[Item-finding listing]
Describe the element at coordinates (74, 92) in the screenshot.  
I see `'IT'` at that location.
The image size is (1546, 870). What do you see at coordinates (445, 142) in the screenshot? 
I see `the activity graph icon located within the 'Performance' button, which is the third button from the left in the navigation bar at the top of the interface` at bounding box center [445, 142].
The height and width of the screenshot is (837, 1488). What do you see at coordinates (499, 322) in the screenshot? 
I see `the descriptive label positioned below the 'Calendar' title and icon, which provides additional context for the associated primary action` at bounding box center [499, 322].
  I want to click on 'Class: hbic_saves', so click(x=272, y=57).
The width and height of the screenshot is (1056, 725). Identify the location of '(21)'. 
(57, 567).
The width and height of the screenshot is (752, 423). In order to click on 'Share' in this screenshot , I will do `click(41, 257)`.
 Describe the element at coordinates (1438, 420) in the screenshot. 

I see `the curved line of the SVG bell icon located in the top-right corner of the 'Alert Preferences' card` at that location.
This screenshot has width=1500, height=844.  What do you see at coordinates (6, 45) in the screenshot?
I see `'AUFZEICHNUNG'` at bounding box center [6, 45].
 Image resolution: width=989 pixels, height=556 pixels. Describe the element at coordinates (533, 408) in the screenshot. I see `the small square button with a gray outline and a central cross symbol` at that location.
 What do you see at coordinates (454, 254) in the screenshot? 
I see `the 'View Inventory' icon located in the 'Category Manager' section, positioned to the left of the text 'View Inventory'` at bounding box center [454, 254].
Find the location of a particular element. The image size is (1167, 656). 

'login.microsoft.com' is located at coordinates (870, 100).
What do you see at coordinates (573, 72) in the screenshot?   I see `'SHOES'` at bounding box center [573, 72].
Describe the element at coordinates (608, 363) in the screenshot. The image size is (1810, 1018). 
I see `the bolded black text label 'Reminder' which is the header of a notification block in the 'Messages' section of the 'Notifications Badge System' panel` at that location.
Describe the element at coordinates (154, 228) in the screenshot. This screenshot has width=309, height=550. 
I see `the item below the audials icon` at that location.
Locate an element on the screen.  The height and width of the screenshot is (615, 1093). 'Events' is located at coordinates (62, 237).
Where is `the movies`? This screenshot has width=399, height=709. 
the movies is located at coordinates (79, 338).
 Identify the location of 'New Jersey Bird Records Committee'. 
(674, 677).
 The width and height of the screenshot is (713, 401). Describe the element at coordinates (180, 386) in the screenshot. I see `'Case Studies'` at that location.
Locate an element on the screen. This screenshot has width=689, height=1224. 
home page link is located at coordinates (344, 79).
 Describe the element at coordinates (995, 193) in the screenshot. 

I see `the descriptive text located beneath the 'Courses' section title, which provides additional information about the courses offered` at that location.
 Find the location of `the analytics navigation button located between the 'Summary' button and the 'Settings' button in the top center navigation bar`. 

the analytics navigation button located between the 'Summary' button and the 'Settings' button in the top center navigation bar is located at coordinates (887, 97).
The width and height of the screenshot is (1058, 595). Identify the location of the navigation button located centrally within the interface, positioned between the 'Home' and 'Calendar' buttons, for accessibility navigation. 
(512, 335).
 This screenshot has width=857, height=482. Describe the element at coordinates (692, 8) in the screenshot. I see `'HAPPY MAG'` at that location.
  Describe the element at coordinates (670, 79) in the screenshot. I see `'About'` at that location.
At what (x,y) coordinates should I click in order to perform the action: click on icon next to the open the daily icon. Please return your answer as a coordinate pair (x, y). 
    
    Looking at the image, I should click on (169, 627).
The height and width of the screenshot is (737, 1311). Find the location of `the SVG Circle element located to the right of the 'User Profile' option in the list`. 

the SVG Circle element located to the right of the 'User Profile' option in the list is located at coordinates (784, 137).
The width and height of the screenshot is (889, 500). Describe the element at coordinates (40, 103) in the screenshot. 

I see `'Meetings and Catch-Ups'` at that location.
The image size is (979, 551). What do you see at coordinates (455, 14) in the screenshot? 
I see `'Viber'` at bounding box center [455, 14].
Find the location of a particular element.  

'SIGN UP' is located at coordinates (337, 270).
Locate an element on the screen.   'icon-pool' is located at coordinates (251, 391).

▶ [OBJECTIVE]:
Copy the listing above word for word, from start to finish.

▶ [RESPONSE TO THE EXERCISE]:
Describe the element at coordinates (74, 92) in the screenshot.  
I see `'IT'` at that location.
The image size is (1546, 870). What do you see at coordinates (445, 142) in the screenshot? 
I see `the activity graph icon located within the 'Performance' button, which is the third button from the left in the navigation bar at the top of the interface` at bounding box center [445, 142].
The height and width of the screenshot is (837, 1488). What do you see at coordinates (499, 322) in the screenshot? 
I see `the descriptive label positioned below the 'Calendar' title and icon, which provides additional context for the associated primary action` at bounding box center [499, 322].
  I want to click on 'Class: hbic_saves', so click(x=272, y=57).
The width and height of the screenshot is (1056, 725). Identify the location of '(21)'. 
(57, 567).
The width and height of the screenshot is (752, 423). In order to click on 'Share' in this screenshot , I will do `click(41, 257)`.
 Describe the element at coordinates (1438, 420) in the screenshot. 

I see `the curved line of the SVG bell icon located in the top-right corner of the 'Alert Preferences' card` at that location.
This screenshot has width=1500, height=844.  What do you see at coordinates (6, 45) in the screenshot?
I see `'AUFZEICHNUNG'` at bounding box center [6, 45].
 Image resolution: width=989 pixels, height=556 pixels. Describe the element at coordinates (533, 408) in the screenshot. I see `the small square button with a gray outline and a central cross symbol` at that location.
 What do you see at coordinates (454, 254) in the screenshot? 
I see `the 'View Inventory' icon located in the 'Category Manager' section, positioned to the left of the text 'View Inventory'` at bounding box center [454, 254].
Find the location of a particular element. The image size is (1167, 656). 

'login.microsoft.com' is located at coordinates (870, 100).
What do you see at coordinates (573, 72) in the screenshot?   I see `'SHOES'` at bounding box center [573, 72].
Describe the element at coordinates (608, 363) in the screenshot. The image size is (1810, 1018). 
I see `the bolded black text label 'Reminder' which is the header of a notification block in the 'Messages' section of the 'Notifications Badge System' panel` at that location.
Describe the element at coordinates (154, 228) in the screenshot. This screenshot has width=309, height=550. 
I see `the item below the audials icon` at that location.
Locate an element on the screen.  The height and width of the screenshot is (615, 1093). 'Events' is located at coordinates (62, 237).
Where is `the movies`? This screenshot has width=399, height=709. 
the movies is located at coordinates (79, 338).
 Identify the location of 'New Jersey Bird Records Committee'. 
(674, 677).
 The width and height of the screenshot is (713, 401). Describe the element at coordinates (180, 386) in the screenshot. I see `'Case Studies'` at that location.
Locate an element on the screen. This screenshot has width=689, height=1224. 
home page link is located at coordinates (344, 79).
 Describe the element at coordinates (995, 193) in the screenshot. 

I see `the descriptive text located beneath the 'Courses' section title, which provides additional information about the courses offered` at that location.
 Find the location of `the analytics navigation button located between the 'Summary' button and the 'Settings' button in the top center navigation bar`. 

the analytics navigation button located between the 'Summary' button and the 'Settings' button in the top center navigation bar is located at coordinates (887, 97).
The width and height of the screenshot is (1058, 595). Identify the location of the navigation button located centrally within the interface, positioned between the 'Home' and 'Calendar' buttons, for accessibility navigation. 
(512, 335).
 This screenshot has width=857, height=482. Describe the element at coordinates (692, 8) in the screenshot. I see `'HAPPY MAG'` at that location.
  Describe the element at coordinates (670, 79) in the screenshot. I see `'About'` at that location.
At what (x,y) coordinates should I click in order to perform the action: click on icon next to the open the daily icon. Please return your answer as a coordinate pair (x, y). 
    
    Looking at the image, I should click on (169, 627).
The height and width of the screenshot is (737, 1311). Find the location of `the SVG Circle element located to the right of the 'User Profile' option in the list`. 

the SVG Circle element located to the right of the 'User Profile' option in the list is located at coordinates (784, 137).
The width and height of the screenshot is (889, 500). Describe the element at coordinates (40, 103) in the screenshot. 

I see `'Meetings and Catch-Ups'` at that location.
The image size is (979, 551). What do you see at coordinates (455, 14) in the screenshot? 
I see `'Viber'` at bounding box center [455, 14].
Find the location of a particular element.  

'SIGN UP' is located at coordinates (337, 270).
Locate an element on the screen.   'icon-pool' is located at coordinates (251, 391).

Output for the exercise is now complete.